Когда все было кончено, я попросил Эльзу сыграть что-нибудь для меня. Она музыкантша, эта Эльза, хотя ее музыка и звучит так, точно кто-то бьет горшки. Играя, она плакала. Что ж, я ее понимаю. Она говорит, что везде с ней случается одно и то же. Везде ее подстерегает мужчина, в результате ей приходится бросать место; потом аборт; потом новое место и новый мужчина, и всем насрать на нее с высокого дерева, все хотят только пользоваться ею. Все это она говорит мне, сыграв Шумана — Шумана, этого плаксивого сентиментального немецкого нытика! Мне жалко Эльзу, но в то же время и наплевать на нее — баба, которая играет Шумана, должна уметь не попадаться на каждый встречный поц. Но этот Шуман… он хватает меня за душу, отвлекает от скулящей Эльзы, и мои мысли уносятся в прошлое. Я думаю о Тане, о своей жизни и о том, что безвозвратно кануло в Лету. Я вспоминаю летний день в Гринпойнте, когда немцы громили Бельгию, а мы, американцы, еще были достаточно богаты, чтоб не думать о судьбе какой-то нейтральной Бельгии. Мы были еще настолько наивны, что слушали поэтов и сидели вокруг спиритических столов, «выстукивая» духов. Воздух был напоен немецкой музыкой — ведь все это происходило в немецком районе Нью-Йорка, более немецком, чем сама Германия. Мы выросли там на Шумане, на Гуго Вольфе, на кислой капусте, кюммеле и картофельных клецках… Я помню, в тот же вечер был устроен очередной спиритический сеанс, и мы сидели за большим столом. Занавески были опущены, и какая-то дура пыталась вызвать дух Иисуса Христа. Мы держались за руки под столом, и моя соседка запустила два пальца в ширинку моих брюк. Потом я помню, как мы лежали на полу за пианино, пока кто-то пел унылую песню… Я помню давящий воздух комнаты и сивушное дыхание моей партнерши. Я смотрел на педаль, двигавшуюся вниз и вверх с механической точностью — дикое, ненужное движение. Потом я посадил свою партнершу на себя и уперся ухом в резонатор пианино. В комнате было темно, и ковер был липким от пролитого кюммеля… Дальше все уже было в каком-то тумане… Мне казалось, что светает, что вода переливается через синий лед, над которым висит туманная дымка, что глетчеры ползут в изумрудную синеву, что серны и антилопы проносятся мимо, золотые сомы щиплют водоросли и моржи прыгают через Полярный круг…

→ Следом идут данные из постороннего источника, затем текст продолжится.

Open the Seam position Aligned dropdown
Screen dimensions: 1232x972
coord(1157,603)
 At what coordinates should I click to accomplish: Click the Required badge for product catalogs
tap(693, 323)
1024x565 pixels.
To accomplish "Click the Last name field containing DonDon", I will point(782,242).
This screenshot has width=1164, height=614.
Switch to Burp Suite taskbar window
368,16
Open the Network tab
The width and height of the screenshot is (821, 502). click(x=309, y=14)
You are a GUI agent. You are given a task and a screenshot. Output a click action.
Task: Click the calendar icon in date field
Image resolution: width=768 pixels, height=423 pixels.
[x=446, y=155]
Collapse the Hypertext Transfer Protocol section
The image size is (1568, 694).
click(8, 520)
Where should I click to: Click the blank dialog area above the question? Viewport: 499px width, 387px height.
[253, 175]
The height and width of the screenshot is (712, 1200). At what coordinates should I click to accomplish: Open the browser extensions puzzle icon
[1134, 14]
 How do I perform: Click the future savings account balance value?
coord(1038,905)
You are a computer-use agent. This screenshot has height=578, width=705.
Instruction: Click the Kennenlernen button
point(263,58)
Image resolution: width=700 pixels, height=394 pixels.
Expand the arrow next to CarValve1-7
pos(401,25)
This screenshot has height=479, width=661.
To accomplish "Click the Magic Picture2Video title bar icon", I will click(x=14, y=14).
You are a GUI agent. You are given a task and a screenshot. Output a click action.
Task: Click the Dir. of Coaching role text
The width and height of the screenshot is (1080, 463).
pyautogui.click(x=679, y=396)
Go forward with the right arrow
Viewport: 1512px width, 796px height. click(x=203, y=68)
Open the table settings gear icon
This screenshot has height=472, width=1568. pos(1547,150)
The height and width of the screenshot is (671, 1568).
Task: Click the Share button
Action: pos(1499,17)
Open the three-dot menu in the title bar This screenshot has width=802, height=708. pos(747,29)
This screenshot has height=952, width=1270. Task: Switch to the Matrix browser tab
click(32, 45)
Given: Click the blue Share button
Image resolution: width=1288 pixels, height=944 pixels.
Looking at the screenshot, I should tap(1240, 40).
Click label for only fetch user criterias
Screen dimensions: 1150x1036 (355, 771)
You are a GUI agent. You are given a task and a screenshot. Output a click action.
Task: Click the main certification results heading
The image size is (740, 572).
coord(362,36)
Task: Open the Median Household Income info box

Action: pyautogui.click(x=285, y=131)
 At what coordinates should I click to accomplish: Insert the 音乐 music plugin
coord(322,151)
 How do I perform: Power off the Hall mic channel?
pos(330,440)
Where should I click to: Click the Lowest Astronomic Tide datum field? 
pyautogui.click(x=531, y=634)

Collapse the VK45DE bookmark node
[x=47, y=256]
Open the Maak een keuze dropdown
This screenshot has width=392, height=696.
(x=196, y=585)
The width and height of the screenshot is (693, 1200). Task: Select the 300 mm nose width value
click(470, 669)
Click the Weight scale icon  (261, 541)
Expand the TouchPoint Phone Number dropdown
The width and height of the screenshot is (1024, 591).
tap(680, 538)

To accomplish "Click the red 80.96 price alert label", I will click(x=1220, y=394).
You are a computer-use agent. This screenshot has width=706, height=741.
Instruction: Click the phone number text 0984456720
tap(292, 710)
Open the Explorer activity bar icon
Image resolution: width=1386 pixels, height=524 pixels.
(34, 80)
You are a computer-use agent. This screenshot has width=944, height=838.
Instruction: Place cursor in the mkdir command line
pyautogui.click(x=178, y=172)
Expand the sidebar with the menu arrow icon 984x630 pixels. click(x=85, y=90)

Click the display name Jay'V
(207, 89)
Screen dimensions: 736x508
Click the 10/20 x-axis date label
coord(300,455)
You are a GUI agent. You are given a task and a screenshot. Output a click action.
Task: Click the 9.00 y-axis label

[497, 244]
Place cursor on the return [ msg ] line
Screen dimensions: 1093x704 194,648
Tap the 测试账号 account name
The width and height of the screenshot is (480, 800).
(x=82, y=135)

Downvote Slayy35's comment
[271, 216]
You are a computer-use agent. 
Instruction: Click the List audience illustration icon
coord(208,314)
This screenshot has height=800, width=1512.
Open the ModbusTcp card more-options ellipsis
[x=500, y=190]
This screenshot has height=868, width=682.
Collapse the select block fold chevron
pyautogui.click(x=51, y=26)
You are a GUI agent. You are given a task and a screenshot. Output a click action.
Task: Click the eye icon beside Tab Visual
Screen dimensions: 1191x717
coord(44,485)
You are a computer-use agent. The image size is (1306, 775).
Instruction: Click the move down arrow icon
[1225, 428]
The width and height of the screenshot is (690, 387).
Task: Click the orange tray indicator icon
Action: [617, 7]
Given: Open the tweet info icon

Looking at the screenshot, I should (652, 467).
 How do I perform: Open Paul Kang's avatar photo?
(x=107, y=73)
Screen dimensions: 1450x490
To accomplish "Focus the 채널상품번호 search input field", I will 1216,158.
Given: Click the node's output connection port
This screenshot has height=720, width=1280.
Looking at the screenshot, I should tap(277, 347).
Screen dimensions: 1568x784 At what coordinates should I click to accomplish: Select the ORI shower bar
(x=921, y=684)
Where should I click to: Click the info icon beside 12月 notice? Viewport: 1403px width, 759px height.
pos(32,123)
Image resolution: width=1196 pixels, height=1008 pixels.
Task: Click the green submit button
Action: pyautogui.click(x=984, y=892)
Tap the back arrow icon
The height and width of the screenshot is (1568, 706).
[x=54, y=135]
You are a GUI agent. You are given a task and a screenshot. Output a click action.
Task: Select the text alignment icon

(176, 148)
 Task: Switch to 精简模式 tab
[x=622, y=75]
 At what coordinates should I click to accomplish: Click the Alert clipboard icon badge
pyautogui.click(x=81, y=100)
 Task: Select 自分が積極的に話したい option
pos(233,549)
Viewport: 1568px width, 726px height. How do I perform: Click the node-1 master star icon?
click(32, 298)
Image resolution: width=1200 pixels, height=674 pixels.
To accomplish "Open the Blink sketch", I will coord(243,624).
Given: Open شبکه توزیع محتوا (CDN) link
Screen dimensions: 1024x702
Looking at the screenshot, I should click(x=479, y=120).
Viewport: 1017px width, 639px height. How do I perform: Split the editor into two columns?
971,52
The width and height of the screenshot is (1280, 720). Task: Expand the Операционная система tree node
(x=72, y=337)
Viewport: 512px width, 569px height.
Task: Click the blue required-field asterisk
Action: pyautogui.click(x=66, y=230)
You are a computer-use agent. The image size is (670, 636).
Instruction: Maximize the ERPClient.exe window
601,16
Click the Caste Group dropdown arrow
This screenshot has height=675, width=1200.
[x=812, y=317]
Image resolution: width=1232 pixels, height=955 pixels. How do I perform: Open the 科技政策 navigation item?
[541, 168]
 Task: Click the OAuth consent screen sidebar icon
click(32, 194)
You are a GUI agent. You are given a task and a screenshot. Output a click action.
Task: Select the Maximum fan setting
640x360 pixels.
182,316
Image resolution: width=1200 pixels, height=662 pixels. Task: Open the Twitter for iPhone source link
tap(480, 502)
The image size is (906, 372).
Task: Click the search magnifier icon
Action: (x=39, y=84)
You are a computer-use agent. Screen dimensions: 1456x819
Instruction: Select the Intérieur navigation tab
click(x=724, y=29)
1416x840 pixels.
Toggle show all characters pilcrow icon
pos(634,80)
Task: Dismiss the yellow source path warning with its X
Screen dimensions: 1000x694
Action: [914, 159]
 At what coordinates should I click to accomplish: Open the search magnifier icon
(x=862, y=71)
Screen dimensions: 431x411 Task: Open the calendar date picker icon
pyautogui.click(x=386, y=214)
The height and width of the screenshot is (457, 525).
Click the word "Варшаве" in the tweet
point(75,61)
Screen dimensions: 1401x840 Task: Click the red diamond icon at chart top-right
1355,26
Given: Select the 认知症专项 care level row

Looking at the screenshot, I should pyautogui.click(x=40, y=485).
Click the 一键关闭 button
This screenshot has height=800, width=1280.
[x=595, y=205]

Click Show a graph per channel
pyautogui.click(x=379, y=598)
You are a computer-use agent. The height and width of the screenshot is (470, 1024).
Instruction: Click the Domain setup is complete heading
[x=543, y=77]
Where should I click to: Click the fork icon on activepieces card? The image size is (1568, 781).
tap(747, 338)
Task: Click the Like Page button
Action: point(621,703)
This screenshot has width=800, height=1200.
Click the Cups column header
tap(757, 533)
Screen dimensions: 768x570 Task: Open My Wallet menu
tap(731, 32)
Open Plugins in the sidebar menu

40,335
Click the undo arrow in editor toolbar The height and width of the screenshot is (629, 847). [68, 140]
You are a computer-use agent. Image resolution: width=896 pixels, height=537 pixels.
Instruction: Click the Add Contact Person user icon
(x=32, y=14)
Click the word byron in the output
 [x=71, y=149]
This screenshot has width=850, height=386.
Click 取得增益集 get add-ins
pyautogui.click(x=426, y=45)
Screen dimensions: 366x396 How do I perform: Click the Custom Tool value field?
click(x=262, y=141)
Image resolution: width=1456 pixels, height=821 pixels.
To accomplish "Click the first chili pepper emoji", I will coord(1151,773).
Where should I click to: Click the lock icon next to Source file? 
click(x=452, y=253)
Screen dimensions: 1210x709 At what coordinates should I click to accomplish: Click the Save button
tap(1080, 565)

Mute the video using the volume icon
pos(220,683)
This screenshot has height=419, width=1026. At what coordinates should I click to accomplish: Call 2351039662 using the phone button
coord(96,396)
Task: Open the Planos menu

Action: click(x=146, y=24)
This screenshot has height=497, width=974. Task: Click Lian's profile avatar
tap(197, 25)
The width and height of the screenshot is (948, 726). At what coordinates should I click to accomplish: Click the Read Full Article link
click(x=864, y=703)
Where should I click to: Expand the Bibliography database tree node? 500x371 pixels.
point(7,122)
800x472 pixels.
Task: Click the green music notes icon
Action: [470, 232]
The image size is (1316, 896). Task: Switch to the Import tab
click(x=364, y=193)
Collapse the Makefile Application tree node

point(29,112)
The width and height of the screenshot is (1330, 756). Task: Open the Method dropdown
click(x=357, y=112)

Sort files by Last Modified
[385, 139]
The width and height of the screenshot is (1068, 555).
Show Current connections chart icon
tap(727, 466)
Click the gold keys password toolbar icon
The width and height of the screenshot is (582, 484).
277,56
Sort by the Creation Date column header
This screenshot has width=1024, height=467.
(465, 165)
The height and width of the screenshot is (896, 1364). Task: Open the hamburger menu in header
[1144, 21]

Эльза сидит у меня на коленях. Ее глаза — как пупки. Я смотрю на ее влажный блестящий рот и покрываю его своим. Она мурлычет: «Es wär so schön gewesen…» Ax, Эльза, ты еще не знаешь, что все это для меня значит, ваш «Trompeter von Säckingen». Немецкие хоровые общества, Швабен Халле, Turnverein… links um, rechts um…[6], а затем удар веревкой по заднице.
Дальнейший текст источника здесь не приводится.